Il test del genoma può evitare la chemioterapia nella maggior parte delle donne che si trovano in postmenopausa e che hanno un tumore della mammella in stadio iniziale, con linfonodi positivi. È quanto emerge da una ricerca che sarà presentata in sessione plenaria al “San Antonio Breast Cancer Symposium”. La ricerca (condotta dallo Swog Cancer Research Network), ha coinvolto 5.083 donne.
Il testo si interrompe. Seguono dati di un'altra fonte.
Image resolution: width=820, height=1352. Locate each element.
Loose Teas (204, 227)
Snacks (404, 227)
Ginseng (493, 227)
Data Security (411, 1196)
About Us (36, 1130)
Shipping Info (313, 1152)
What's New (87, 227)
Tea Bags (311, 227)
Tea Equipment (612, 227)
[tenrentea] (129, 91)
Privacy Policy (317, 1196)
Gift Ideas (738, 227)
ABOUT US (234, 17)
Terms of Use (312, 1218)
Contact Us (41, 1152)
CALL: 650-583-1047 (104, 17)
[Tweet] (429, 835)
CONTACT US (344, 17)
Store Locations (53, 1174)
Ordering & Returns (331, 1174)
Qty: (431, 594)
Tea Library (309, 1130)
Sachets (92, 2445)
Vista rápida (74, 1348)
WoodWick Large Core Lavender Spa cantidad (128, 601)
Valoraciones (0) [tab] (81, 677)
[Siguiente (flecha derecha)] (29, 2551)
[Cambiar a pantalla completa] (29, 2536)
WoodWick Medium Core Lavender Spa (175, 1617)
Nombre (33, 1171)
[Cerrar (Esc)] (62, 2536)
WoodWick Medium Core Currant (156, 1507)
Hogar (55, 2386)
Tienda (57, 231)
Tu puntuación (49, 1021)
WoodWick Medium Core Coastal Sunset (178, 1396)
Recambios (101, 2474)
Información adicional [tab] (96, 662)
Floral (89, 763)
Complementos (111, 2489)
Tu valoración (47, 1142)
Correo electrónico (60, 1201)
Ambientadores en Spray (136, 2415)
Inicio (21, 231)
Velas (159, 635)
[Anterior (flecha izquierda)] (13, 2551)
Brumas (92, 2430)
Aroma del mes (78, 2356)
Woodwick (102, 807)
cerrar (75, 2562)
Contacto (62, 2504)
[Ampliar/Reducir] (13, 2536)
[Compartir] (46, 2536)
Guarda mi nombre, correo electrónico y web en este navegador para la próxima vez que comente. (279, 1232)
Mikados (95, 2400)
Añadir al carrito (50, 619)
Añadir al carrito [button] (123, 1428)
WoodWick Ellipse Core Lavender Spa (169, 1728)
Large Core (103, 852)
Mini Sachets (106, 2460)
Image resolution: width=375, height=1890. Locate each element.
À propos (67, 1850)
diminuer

Le pazienti sono state sottoposte a un test genomico in grado di stabilire, in base a uno specifico punteggio, quanto la neoplasia è aggressiva e la risposta alla chemioterapia. Il 91,9% delle donne in postmenopausa trattate con la sola terapia ormonale, a 5 anni, era vivo e libero da malattia invasiva, senza differenze significative rispetto alle pazienti che hanno ricevuto anche la chemioterapia (91,6%) dopo l’intervento.
“Circa il 25% delle pazienti con carcinoma mammario in fase iniziale, che esprime i recettori estrogenici ma non la proteina Her2, ha una malattia che si è diffusa ai linfonodi e due su tre sono in postmenopausa. La maggioranza attualmente riceve la chemioterapia dopo l’intervento – afferma Saverio Cinieri, presidente eletto dell’Aiom, l’Associazione italiana di oncologia medica – L’obiettivo del trattamento adiuvante, cioè successivo alla chirurgia, è offrire a ogni paziente con carcinoma mammario in fase precoce le migliori possibilità di cura”.
“I test genomici – prosegue – sono uno strumento estremamente importante nella scelta del trattamento per le donne che, in base alle caratteristiche anatomopatologiche e cliniche, sono in una sorta di ‘zona grigia’, in una fase in cui non si può includere o escludere con certezza la chemioterapia rispetto alla sola terapia ormonale”.